• [PASSAGE]:

******************************

But the count was a man of catholic enthusiasms, and in addition to archaeology and horse racing and slave girls, there was one that Germany’s imperial rivals in the Near East found particularly irksome: Max von Oppenheim wanted to rearrange the regional political chessboard through stoking the fires of Islamic jihad.
He had begun formulating the idea shortly after taking up his consular position in Cairo. In Oppenheim’s estimation, the great Achilles’ heels of Germany’s principal European competitors—Great Britain, France, and Russia—were the Muslim populations to be found within their imperial borders, populations that deeply resented being under the thumb of Christian colonial powers. As the only major European power never to have attempted colonization in the Muslim world, Oppenheim propounded, Germany was uniquely positioned to turn this situation to its advantage—especially if it could forge an alliance with the Ottoman Empire. If it came to a Europe-wide war, Oppenheim posited in a flurry of reports to the German foreign ministry, and the Ottoman authorities in Constantinople could be persuaded to call for a holy war against the Christian occupiers of their former lands, what would happen in British-ruled Egypt, or French Tunisia, or the Russian Caucasus?

******************************

• [GIVEN RECORDS]:
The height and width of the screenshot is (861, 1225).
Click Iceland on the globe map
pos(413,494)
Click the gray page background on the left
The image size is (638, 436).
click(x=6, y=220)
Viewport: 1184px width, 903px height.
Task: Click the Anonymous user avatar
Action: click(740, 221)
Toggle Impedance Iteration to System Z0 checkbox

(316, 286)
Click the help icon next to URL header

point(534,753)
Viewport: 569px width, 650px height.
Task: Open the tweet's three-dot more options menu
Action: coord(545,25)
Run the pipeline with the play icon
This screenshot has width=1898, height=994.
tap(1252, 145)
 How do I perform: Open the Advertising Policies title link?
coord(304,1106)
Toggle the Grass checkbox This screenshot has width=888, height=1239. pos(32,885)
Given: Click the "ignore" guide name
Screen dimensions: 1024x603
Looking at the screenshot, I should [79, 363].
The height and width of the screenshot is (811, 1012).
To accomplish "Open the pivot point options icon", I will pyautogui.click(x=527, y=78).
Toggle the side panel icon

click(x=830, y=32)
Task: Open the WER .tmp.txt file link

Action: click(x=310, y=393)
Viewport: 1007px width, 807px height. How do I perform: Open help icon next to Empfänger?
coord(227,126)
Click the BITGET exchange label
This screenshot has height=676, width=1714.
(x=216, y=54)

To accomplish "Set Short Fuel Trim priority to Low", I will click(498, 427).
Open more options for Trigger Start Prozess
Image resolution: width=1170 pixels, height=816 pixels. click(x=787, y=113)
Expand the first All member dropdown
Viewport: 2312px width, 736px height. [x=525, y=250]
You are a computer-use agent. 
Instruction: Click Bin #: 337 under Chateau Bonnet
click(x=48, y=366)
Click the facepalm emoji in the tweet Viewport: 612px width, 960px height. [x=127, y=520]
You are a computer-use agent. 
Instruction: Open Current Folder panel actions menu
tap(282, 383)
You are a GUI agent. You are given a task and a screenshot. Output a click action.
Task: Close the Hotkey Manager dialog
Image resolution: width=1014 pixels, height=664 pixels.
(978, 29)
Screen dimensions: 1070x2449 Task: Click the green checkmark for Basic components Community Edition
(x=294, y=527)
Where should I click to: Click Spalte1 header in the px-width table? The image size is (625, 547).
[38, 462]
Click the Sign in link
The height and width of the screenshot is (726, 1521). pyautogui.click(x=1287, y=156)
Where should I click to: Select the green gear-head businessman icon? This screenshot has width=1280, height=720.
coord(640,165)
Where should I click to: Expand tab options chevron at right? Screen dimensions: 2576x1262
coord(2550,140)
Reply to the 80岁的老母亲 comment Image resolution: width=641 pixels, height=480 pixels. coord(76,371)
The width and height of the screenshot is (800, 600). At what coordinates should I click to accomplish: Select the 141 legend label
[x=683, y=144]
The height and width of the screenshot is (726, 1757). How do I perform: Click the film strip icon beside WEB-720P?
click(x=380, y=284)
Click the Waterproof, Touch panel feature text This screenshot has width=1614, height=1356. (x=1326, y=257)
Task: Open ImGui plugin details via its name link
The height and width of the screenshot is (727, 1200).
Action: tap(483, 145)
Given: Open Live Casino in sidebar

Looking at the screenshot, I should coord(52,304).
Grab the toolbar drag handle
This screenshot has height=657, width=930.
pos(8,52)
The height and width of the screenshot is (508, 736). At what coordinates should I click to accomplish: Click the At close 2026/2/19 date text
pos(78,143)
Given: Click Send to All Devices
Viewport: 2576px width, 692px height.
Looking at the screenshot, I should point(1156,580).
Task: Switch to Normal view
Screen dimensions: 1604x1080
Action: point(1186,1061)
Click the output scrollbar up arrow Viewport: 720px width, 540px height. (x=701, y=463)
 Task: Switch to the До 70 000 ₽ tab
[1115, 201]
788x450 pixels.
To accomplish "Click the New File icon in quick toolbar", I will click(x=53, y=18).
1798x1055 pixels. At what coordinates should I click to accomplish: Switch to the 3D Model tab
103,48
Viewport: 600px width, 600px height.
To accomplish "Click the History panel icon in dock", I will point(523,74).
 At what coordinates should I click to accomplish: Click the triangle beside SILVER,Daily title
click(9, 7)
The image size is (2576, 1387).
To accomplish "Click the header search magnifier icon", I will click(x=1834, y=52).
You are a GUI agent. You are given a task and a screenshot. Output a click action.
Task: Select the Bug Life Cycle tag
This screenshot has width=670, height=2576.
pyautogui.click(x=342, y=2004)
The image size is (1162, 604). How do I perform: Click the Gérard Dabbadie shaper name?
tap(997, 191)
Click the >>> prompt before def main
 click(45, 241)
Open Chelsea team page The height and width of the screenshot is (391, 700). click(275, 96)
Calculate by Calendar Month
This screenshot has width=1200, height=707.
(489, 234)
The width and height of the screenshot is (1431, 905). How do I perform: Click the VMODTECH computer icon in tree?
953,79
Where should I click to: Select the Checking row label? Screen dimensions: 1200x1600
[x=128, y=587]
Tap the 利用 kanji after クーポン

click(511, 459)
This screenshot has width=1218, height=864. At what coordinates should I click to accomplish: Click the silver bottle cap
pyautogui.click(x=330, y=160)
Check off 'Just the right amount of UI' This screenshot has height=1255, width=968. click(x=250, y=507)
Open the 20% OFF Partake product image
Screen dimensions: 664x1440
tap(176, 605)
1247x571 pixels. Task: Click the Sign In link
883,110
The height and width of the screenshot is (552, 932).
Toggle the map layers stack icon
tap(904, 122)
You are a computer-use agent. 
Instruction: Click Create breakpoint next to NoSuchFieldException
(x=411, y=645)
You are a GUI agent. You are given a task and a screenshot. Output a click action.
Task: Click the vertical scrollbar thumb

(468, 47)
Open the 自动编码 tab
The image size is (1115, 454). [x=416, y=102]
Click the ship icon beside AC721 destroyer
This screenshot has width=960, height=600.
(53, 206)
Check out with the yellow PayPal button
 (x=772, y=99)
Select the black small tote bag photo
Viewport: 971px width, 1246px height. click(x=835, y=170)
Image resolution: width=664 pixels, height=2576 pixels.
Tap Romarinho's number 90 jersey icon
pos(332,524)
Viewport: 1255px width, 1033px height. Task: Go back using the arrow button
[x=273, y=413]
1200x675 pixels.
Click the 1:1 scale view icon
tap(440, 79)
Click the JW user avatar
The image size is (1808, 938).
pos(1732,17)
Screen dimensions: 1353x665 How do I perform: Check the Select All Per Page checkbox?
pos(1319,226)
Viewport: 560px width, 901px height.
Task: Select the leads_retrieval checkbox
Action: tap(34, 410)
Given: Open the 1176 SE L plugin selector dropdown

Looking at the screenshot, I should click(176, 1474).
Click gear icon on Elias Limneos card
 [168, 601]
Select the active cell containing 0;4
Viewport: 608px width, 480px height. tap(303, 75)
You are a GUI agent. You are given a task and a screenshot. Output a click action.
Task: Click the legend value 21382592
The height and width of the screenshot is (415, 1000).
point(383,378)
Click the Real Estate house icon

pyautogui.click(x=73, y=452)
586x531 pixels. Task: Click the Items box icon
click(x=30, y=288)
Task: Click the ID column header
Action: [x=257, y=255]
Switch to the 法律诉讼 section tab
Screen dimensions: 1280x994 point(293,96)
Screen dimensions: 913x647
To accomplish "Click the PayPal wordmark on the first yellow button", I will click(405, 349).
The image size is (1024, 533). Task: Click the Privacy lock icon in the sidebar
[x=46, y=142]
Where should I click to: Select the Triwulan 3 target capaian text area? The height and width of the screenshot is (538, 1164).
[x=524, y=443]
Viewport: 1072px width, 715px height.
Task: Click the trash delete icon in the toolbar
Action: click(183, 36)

******************************

• [COMPLETE THE FOLLOWING]:
**A.** Name the European powers that the passage on Max von Oppenheim identifies as Germany's principal competitors.
**B.** Answer these questions from the Oppenheim passage, one per line:
(i) In which city did Oppenheim take up his consular position?
(ii) To which body did he send his flurry of reports?
(iii) With which empire did he think Germany should forge an alliance?
**C.** Please carry on the passage about Max von Oppenheim and his jihad scheme from its final sentence.

• [EXERCISE RESPONSES]:
**A.** Great Britain, France, and Russia.

**B.**
(i) Cairo
(ii) The German foreign ministry
(iii) The Ottoman Empire

**C.**
One person who was itching to find out was Kaiser Wilhelm II. Forwarded some of Oppenheim’s “war by revolution” treatises, the German emperor quickly became a committed proponent of the jihad notion. Wilhem saw to it that Oppenheim, “my feared spy,” was promoted at the Cairo embassy, assuming the somewhat ironic title of chief legal counsel.
Until the blessed day of pan-Islamic jihad came, there was plenty of work to be done in British Egypt. Through the early 1900s, Oppenheim spent much of his time—and not a little of his personal fortune—quietly wooing a broad cross section of the Egyptian elite opposed to British rule: tribal sheikhs, urban intellectuals, nationalists, and religious figures. While he had already won the kaiser to his jihadist ideas, in 1907 Oppenheim gained another adherent in the form of his new subordinate, Curt Prüfer. Enough with scholarly articles and Egyptian shadow plays; under the tutelage of his charismatic supervisor, Prüfer now saw the opportunity to spread gasoline over the region, put a match to it, and see what happened.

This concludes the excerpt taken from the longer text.